- Required task 1: Update the stretch of the IT jobs thread from "Your best bet" through "the ratrace again!" by replacing "Gibraltar" with "Malta".

# Looking for IT job on the Costa.



## Dennis_V (Apr 6, 2011)

Hi everyone,

I'm currently looking into moving back to Spain and am hoping to find a role within IT-infrastructure administration, Help Desk or Customer Support.

Being a 27 years old, bi-lingual [German/English, basic Spanish for now] IT-specialist with about 10 years professional experience, I hope that it shouldn't take too long to find a suitable job?

How's the situation within the IT sector at the moment? 
Are you aware of any sites or companies that are currently looking for IT or support staff?


----------



## Guest (Apr 6, 2011)

Which Costa?


----------



## xabiaxica (Jun 23, 2009)

ShinyAndy said:


> Which Costa?


you beat me to it!


----------



## Dennis_V (Apr 6, 2011)

Oh yeah, sorry! I was refering to the costa del sol 

Though, I wouldn't be picky if the right opportunity came along somewhere else in Spain.
It's just that I've been working on the costa del sol before and really enjoyed the area.


----------



## Guest (Apr 6, 2011)

Very few proper IT jobs down here. You could scrape a living being self employed doing IT support locally for home users and small businesses (I make half a living half-heartedly doing small business support, couldn't really pay SS, accountant and live a decent life on the proceeds though!) if you were really committed and advertised heavily. Occasionally there are jobs in the Sur in English for IT staff (need to be able to do everything kind of job where you need 1st, 2nd & 3rd line support knowledge along with some web dev, seo skills and they pay minimum wage!)

Most of the employment agencies down here you find online don't exist any more or list fantasy jobs to harvest your CV. 

Your best bet is to head off to Gibraltar and into the online gaming/banking world I'm afraid, plenty of IT work there and pays well but it does mean you are in Gib and in the ratrace again!


----------



## Dennis_V (Apr 6, 2011)

ShinyAndy said:


> Very few proper IT jobs down here. You could scrape a living being self employed doing IT support locally for home users and small businesses (I make half a living half-heartedly doing small business support, couldn't really pay SS, accountant and live a decent life on the proceeds though!) if you were really committed and advertised heavily. Occasionally there are jobs in the Sur in English for IT staff (need to be able to do everything kind of job where you need 1st, 2nd & 3rd line support knowledge along with some web dev, seo skills and they pay minimum wage!)

- Information shown:
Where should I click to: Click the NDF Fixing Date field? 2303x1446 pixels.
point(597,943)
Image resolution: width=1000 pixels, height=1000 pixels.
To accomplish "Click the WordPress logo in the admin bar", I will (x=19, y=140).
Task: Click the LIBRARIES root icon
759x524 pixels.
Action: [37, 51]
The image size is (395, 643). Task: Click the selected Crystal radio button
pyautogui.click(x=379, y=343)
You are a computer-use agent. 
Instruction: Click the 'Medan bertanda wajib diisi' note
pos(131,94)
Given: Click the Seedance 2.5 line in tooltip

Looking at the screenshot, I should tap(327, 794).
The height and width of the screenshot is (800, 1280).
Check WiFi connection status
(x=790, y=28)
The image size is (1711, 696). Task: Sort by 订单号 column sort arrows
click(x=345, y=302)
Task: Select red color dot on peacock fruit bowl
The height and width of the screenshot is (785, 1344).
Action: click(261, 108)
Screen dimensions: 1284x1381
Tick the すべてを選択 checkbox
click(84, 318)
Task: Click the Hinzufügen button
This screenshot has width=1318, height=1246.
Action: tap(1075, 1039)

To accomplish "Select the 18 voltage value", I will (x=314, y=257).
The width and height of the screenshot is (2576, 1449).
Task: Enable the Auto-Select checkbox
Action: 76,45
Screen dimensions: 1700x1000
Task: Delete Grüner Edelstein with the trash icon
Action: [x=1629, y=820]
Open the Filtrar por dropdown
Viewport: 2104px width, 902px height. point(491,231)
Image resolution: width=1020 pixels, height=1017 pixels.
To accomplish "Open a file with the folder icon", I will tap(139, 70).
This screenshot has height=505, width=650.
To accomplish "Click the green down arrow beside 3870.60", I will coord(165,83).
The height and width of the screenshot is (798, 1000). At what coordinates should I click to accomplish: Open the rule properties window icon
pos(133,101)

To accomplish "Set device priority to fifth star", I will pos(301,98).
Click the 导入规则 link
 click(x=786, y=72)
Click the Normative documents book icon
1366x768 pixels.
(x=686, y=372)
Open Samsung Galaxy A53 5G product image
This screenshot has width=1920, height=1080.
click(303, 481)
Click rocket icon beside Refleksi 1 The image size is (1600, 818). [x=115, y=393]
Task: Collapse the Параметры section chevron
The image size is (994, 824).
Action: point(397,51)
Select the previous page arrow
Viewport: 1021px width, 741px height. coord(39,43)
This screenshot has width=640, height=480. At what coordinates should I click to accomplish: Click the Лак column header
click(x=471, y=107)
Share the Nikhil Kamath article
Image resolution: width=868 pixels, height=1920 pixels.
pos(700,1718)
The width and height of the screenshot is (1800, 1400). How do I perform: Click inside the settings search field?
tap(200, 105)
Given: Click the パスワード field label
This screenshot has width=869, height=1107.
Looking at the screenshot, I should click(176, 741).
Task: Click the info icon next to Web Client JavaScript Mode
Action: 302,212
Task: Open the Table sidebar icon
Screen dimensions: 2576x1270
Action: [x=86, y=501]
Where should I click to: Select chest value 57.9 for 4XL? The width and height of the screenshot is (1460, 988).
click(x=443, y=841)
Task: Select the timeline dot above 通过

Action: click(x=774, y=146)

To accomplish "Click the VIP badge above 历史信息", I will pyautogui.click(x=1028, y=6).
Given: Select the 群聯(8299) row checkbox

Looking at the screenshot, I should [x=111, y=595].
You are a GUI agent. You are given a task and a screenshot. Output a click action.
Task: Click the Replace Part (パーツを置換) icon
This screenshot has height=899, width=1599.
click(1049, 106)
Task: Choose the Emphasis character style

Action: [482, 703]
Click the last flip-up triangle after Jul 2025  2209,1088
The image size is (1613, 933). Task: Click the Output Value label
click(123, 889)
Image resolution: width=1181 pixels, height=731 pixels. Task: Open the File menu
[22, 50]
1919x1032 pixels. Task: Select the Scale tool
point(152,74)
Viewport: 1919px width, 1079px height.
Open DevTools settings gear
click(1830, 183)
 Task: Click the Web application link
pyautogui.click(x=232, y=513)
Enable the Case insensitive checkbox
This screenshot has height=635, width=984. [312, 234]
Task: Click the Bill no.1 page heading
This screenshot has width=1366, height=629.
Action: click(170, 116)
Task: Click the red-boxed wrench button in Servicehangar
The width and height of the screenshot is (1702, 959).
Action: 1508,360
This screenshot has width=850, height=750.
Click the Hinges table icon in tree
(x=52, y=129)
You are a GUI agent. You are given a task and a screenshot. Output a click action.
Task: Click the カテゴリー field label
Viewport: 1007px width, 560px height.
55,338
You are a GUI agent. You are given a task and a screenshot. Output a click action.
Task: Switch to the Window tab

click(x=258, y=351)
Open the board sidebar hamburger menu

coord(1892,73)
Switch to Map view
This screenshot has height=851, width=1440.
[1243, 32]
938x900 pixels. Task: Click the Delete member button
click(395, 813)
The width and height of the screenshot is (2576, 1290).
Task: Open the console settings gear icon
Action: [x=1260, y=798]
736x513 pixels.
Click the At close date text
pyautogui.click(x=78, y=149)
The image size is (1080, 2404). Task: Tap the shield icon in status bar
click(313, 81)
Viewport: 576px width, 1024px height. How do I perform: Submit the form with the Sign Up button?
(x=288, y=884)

- Required task 2: Select and copy every line of the entries that contains the string "perform", treating uppercase and lowercase as different.

- Response 1:
Your best bet is to head off to Malta and into the online gaming/banking world I'm afraid, plenty of IT work there and pays well but it does mean you are in Gib and in the ratrace again!

- Response 2:
The width and height of the screenshot is (1800, 1400). How do I perform: Click inside the settings search field?
Viewport: 576px width, 1024px height. How do I perform: Submit the form with the Sign Up button?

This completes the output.